他的嘴角叹了叹,头顶有微微一簇金桔色的火星子,烟草味道萦绕在四周的香火神秘而冷清寂寞。他没有陷落在历史沧桑巨变中的眼睛里全是故事和感情,仿佛旧照片里模糊柔和的灰调人物,裹挟着尘埃般的时代感。
但即使是他拥有不死的皮囊,永恒的容颜,信众源源不断的香火,一个神仙也是会无聊需要陪伴的。
“土地,你当年说的没错。”
“我果然是个……没开窍的。”
可宣婴松动土壤表面的心脏虽然能主动开始明白一些事了。
要现在的他穿上沈选已经做好的这身纸皮囊,以成年人的样子还阳见沈选他爹,对他的实际岁数和四代交情来说是有点尴尬。
毕竟俗话说得好,流水的沈家男人们,祖传的宣婴。
每个沈家后人可能不认识他本人,但他们又有谁会没被这双手换过尿布喂过奶呢……
他上次去过寒假的书包衣服还留着,后来没去别人家里经常性再走动,主要是怕从此受不了离别,但不代表宣婴不会惦记他们生活的好不好。
思想带点陈腐的他把玩耳饰,心里涌上一丝对沈选爸爸的过意不去。如果说怕辜负是起因,那他这几年是没有怎么关心过沈选爷爷奶奶的体检报告,也没逢年过节悄悄绕路过去看沈选父母,才是更深层次的理由……
他好像担不太起别人父母的期待。
他现在就在口是心非想,沈选会不会听说他近期要去人间,打算以此交换?
他觉得沈选肯定不会放过这种能应付父母的机会的。
这个冷脸耍心眼绿茶男,今天都开始往单位都带领导最爱的玉米猪肉小馄饨了,想来他肯定是会提出这种条件的。
“大将军……你查的镜子碎片上的文字,崔判找出资料了!”青龙来汇报工作了,宣婴抬头站起来,之前还记挂私情的大将军一下没了情绪,整个人恢复倨傲地迎了上去。
“走。开会。”
宣婴想起某人正在赶来,不忘背地里护短:“沈选快来了,你记得给他也弄张椅子。”
“诶,您咋知道?”
青龙记得宣婴说过调休期间不许打扰沈判官还阳探亲。
“我猜的,不信你再考考我。”宣婴挑起眉头,得意一笑。
“哦哦,那您猜猜我今天的内裤颜色!”
“绿色的,”宣婴低下来努努嘴,“你拉下拉链看看。”
青龙照做,眼睛一下吓得脱窗:“您!!咋知道!您真不愧是我的领导!看来人间有您必定不会陷入乱子!”

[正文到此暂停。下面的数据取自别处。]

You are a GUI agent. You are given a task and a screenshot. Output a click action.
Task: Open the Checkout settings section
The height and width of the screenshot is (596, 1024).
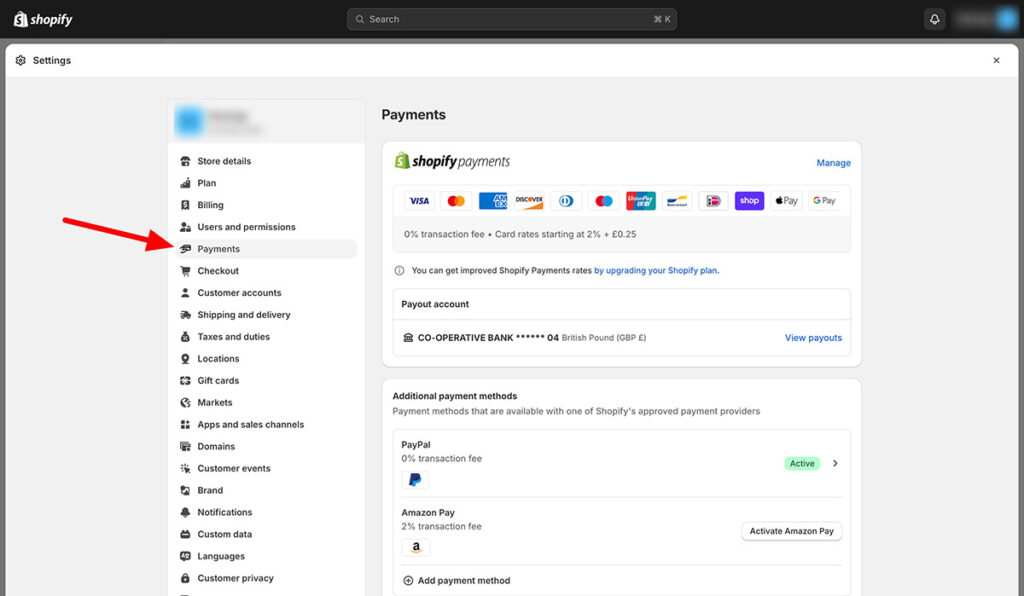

宣婴气到翻白眼,他突然有了种不用被沈选碾压智商的放松:“我真是服了你了,你真是鱼啊?因为我早上去厕所放水跟你在小便池碰见过!快把裤子拉链拉好,别废话了快走!”
……
纵然沈选再聪明,也没料到此时地府究竟是怎么回事,但在他来上班的路上碰见了几个鬼差,它们拉着安检口刚寿终的新魂魄们查行李,但大多是愁眉苦脸着的。
气氛好像不对?地府出什么大事了吗?沈判官把镜片一推,又发挥起他察言观色的本领,偷听起了队伍前后的对话。

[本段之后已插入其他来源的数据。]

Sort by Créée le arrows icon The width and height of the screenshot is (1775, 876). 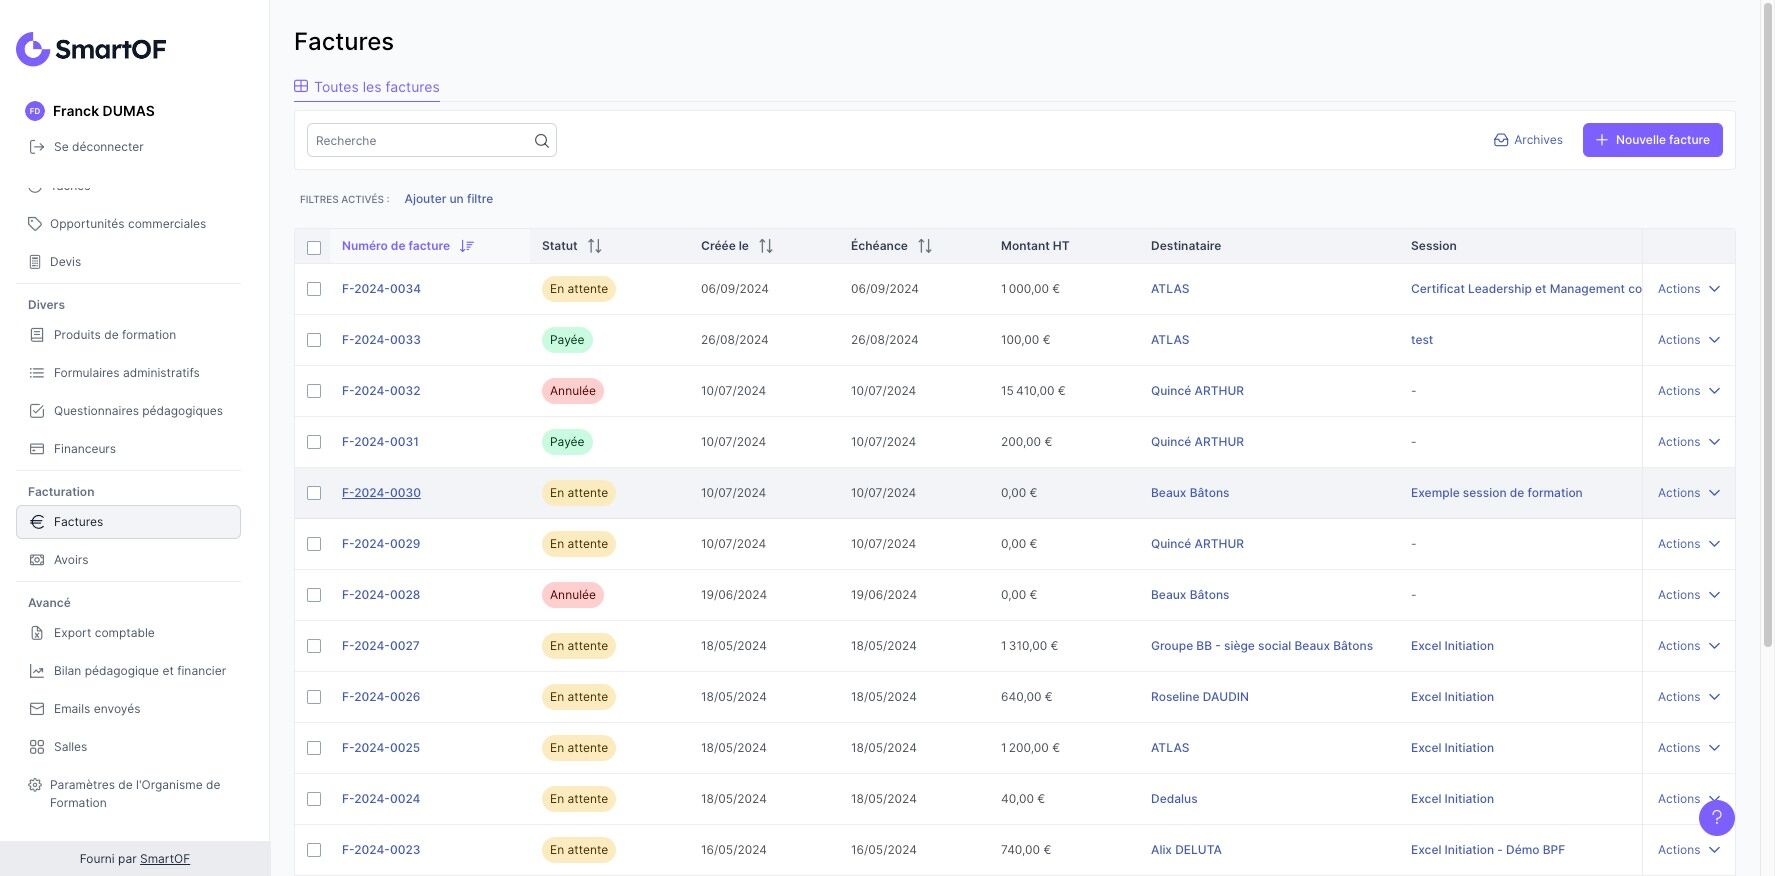coord(765,246)
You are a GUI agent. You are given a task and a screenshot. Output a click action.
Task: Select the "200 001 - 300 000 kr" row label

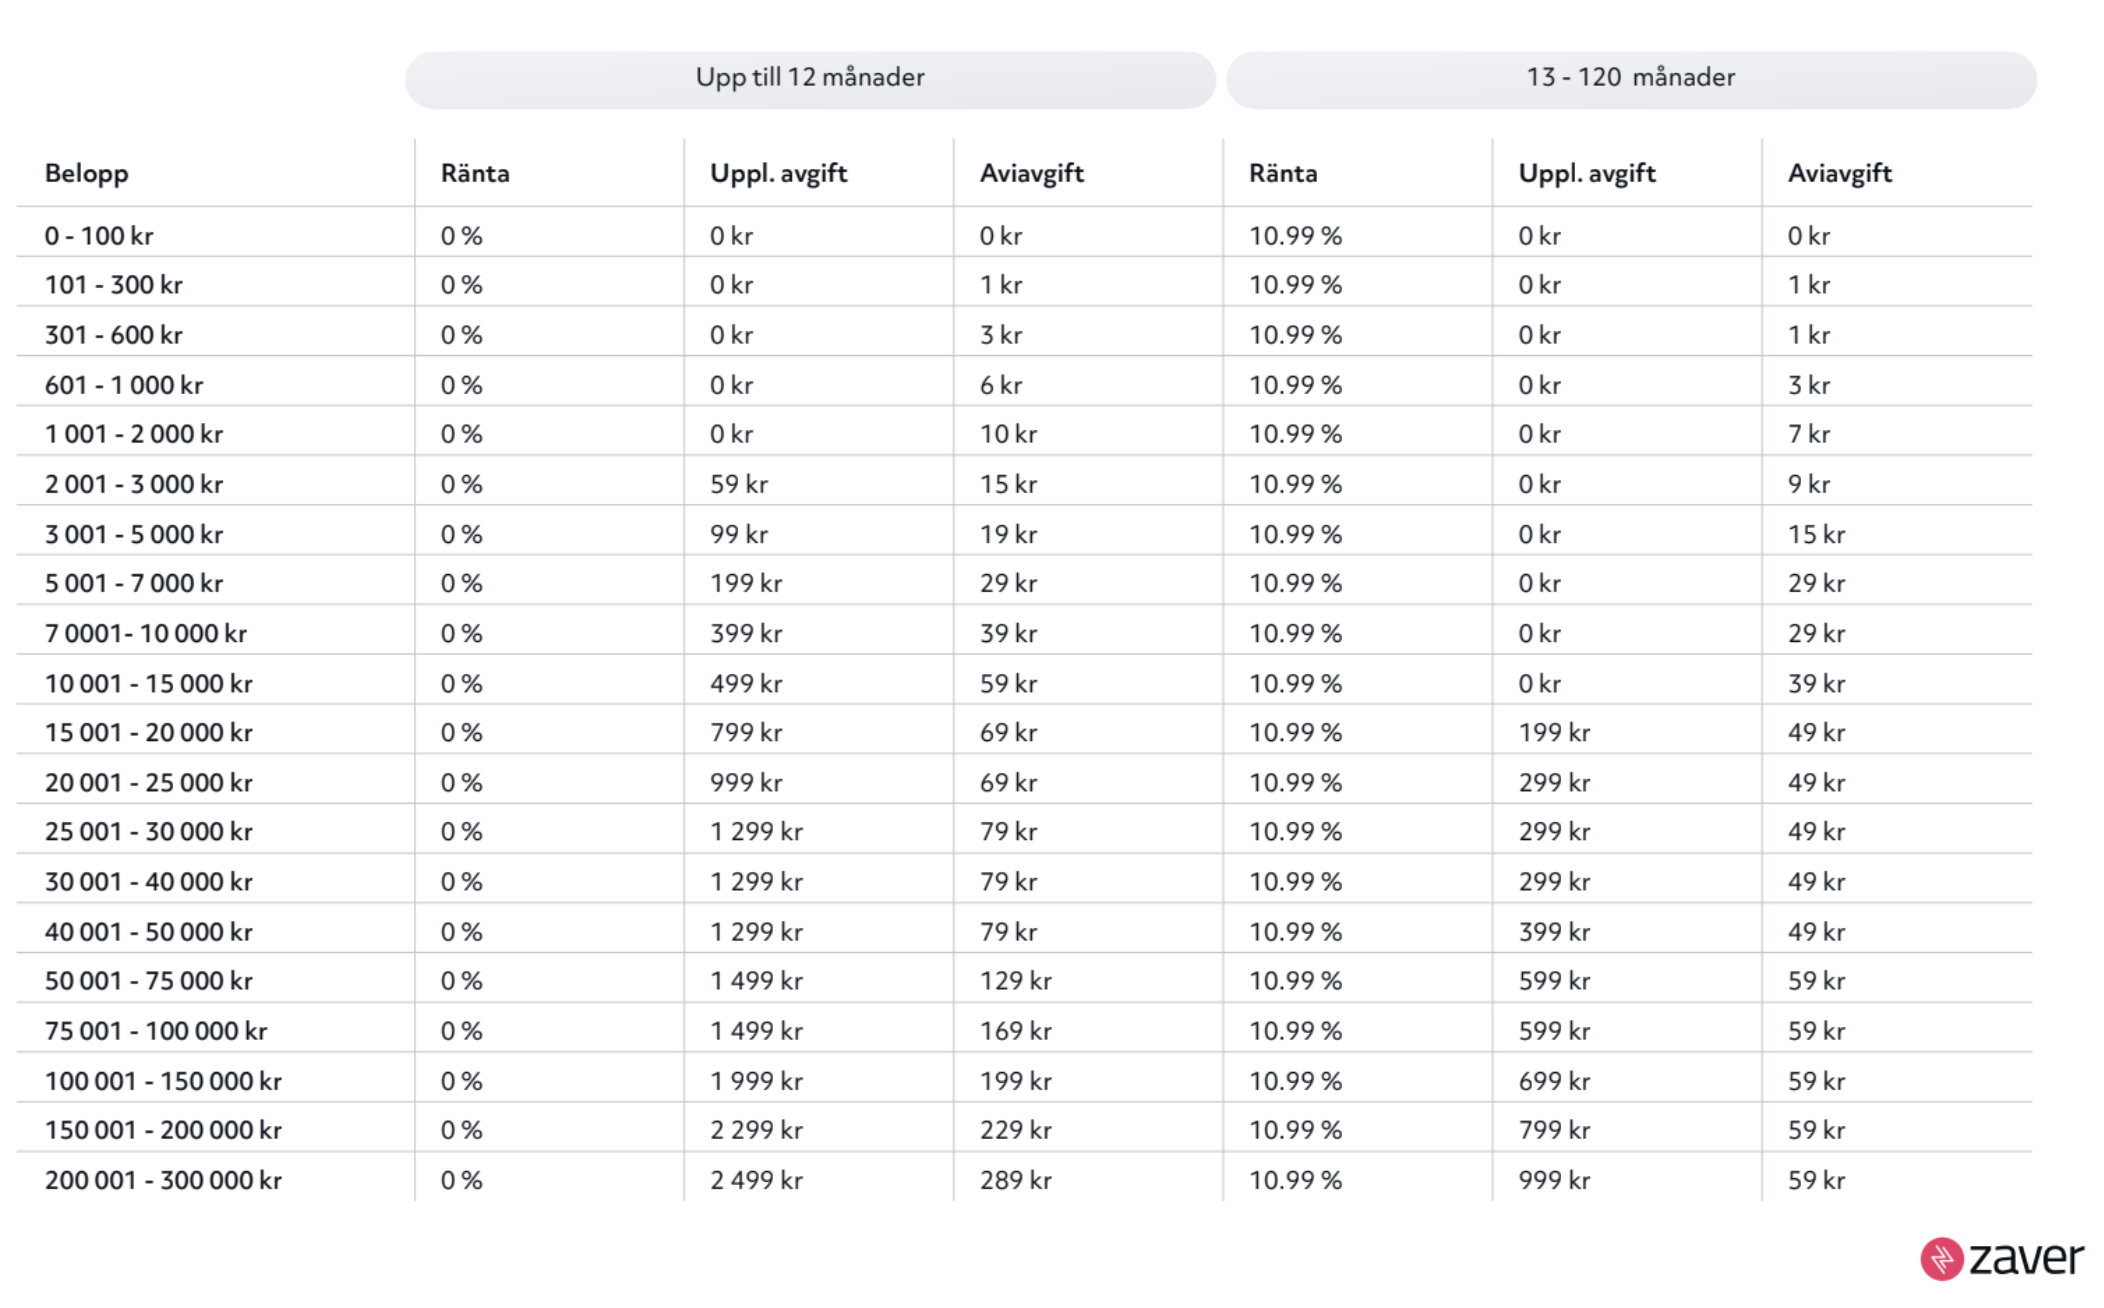163,1181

为了不影响天地舆情,新闻肯定封锁了相关消息,但架不住互联网时代连地府的v/p/n都不再是不透风的墙。
“诶,快把你儿子塞寿衣里的手机掏出来,今天肯定带不过去了……”
“这是怎么了?好好的怎么下地府还要查手机和遗物了?有领导检查吗?”
“对啊,底下这是怎么了?我是第二次投胎了,安检口以前不是想交想不交都随意么,只要不带易燃物品都可以啊。”
“阴牢!就是孽镜台站那边跑死刑犯了!现在好多建国前的鬼都去人间了!你们有空就托关系告诉阳间儿孙吧,世道得乱一阵了,哎!”